Tighnari watches the two of them through half-lidded eyes. He sneaks out a hand to brush over Alhaitham’s knuckles, and he says into the air, ‘I love all of you. So deeply.’

‘I’m in love with you,’ says Cyno, hovering like a shadow near the door. ‘... Haitham and Kaveh, perhaps.’

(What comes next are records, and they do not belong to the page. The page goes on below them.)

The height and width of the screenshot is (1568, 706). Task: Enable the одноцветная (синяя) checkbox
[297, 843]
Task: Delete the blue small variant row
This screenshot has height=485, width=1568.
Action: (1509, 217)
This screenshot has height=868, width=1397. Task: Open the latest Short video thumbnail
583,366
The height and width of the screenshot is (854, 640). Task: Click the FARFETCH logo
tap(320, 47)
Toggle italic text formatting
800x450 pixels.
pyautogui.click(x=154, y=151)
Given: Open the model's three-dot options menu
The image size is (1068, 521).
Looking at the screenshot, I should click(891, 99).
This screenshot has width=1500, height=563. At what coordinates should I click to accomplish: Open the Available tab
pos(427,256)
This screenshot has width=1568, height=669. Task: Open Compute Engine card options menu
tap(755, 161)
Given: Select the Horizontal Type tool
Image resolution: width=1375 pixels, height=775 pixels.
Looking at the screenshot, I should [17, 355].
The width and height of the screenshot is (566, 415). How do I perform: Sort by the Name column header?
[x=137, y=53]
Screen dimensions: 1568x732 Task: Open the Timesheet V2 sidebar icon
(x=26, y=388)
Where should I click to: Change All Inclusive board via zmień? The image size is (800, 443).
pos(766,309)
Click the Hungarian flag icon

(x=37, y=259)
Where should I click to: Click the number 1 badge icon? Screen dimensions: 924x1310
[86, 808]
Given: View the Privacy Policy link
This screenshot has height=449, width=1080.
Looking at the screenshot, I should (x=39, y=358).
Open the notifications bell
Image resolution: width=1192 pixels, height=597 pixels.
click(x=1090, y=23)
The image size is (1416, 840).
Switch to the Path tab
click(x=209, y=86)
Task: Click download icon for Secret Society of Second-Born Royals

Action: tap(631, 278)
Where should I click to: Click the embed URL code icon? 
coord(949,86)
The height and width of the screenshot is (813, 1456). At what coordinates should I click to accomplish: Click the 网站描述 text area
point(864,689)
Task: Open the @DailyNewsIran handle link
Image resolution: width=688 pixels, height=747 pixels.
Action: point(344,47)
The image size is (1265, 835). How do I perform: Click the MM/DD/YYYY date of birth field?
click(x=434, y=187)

Kaveh lays a hand over his heart. ‘I would lay down my life for all of you, without question.’

‘Then–’

‘“Then perish”?’ Kaveh mocks, finishing Alhaitham’s sentence.

Work Text:

Kaveh and Cyno sit just far apart that Cyno cannot see Kaveh’s cards. He is the only one interested in not cheating – and that is made evident by the way Kaveh has crept closer over the course of their card match. What began as two hands splayed with cards across a table has progressed to Kaveh’s calves slung over Cyno’s lap. Kaveh’s climbed onto the chaise and abandoned his chair altogether, every handful of minutes scooching a little bit closer.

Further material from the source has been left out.